Pancreatic cancer patients who received neoadjuvant therapy (NAT) followed by resection had better outcomes than did those who underwent upfront resection, investigators report.
Among patients with clinical stage I or II resected pancreatic head adenocarcinoma, the median survival was higher among those who had received NAT, compared with those who had upfront resection (26 months vs. 21 months; P less than .01).
The survival benefit remained consistent for both clinical stage I (29 months vs. 23 months; P less than .01) and clinical stage II (24 months vs. 20 months; P less than .01).
“This study lends further support for the use of NAT as a favorable patient selection strategy in the management of resectable, early-stage pancreatic adenocarcinoma,” wrote Ali A. Mokdad, MD, of the University of Texas Southwestern Medical Center, Dallas, and his colleagues (J Clin Oncol. 2016 Sep 19. doi: 10.1200/JCO.2016.68.5081).
The researchers compared overall survival between patients who received NAT with subsequent resection with those who received upfront resection, and they also looked at the patient subset of those who received adjuvant therapy.
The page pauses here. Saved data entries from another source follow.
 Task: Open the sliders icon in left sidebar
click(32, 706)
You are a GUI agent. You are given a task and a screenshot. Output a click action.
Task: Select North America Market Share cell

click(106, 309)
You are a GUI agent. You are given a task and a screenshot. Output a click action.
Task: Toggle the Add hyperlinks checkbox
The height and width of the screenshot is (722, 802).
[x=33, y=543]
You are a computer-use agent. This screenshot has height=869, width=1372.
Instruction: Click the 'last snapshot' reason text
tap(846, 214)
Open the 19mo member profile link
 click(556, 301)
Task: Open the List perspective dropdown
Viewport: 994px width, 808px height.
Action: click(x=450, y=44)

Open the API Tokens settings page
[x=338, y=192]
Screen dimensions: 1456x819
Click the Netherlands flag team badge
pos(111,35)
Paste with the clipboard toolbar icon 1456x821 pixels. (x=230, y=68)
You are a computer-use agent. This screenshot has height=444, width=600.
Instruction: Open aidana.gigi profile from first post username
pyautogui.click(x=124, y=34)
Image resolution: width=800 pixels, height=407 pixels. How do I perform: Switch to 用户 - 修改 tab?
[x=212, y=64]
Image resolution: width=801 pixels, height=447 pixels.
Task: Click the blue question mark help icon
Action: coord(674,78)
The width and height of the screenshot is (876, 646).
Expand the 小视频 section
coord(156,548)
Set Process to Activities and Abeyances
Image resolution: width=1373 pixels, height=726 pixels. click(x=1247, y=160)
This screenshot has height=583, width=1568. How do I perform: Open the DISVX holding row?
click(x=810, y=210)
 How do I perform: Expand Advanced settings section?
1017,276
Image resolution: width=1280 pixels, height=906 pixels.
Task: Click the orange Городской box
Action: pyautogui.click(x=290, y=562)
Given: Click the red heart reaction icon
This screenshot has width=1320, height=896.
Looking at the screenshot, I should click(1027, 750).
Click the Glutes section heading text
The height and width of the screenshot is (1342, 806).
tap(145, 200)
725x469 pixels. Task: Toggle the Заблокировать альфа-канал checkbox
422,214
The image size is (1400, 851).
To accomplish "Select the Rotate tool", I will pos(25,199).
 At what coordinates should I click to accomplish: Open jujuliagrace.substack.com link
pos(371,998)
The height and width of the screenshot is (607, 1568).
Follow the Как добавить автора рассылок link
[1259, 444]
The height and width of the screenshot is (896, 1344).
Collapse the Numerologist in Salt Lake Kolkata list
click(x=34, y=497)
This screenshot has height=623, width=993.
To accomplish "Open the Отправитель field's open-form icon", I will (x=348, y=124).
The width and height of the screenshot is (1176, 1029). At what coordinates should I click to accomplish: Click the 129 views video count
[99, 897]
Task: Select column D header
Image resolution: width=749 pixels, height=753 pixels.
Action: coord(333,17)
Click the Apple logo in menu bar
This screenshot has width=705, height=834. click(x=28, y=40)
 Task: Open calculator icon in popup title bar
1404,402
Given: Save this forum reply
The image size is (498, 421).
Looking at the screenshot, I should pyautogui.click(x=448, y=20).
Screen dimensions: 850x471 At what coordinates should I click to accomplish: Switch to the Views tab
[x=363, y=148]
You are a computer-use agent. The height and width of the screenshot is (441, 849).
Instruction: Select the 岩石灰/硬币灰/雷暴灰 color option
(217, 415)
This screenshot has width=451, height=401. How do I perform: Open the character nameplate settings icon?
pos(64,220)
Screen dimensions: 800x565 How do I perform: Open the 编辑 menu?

The cohort included 15,237 patients with clinical stage I or II resected pancreatic head adenocarcinoma who were identified from the National Cancer Database (2006-2012). The patients who received NAT followed by curative-intent resection were matched with patients whose tumors were resected upfront, and the researchers evaluated early postoperative and oncologic outcomes.
Overall survival at 1, 3, and 5 years was 83%, 35%, and 21% in the NAT arm, compared to 71%, 29%, and 18% among patients who underwent upfront surgery, respectively. In the NAT arm, overall mortality was reduced, with an estimated hazard ratio (HR) of 0.72 (95% CI, 0.68-0.76).
In comparison with the subset of patients who received adjuvant therapy, median survival was statistically significantly longer in the NAT group (26 months vs. 23 months; stratified log-rank P less than .01). Overall survival for the adjuvant therapy group at 1, 3, and 5 years was 78%, 31%, and 18%, respectively.
Upon multivariable analysis, the overall survival difference continued to favor the NAT group vs. the adjuvant therapy arm (adjusted HR, 0.83; 95% CI, 0.78-0.89).
Early postoperative morbidity and mortality did not differ between groups. Compared with patients who received NAT, the upfront surgery group had a higher pathologic T stage (pT3 and T4: 86% vs. 73%; P less than .01) and were more likely to have positive lymph nodes (73% vs. 48%; P less than .01) and positive resection margin (24% vs. 17%; P less than .01).
The data “will hopefully provide support and encouragement for participation in the currently open clinical trials evaluating the role of NAT for clinically staged patients with resectable pancreatic cancer,” the authors concluded.
No outside funding source was disclosed. Coauthor Sam C. Wang, MD, declared a relationship with patent/intellectual panel for a prognostic gene panel for gastric cancer. All other authors declared no disclosures.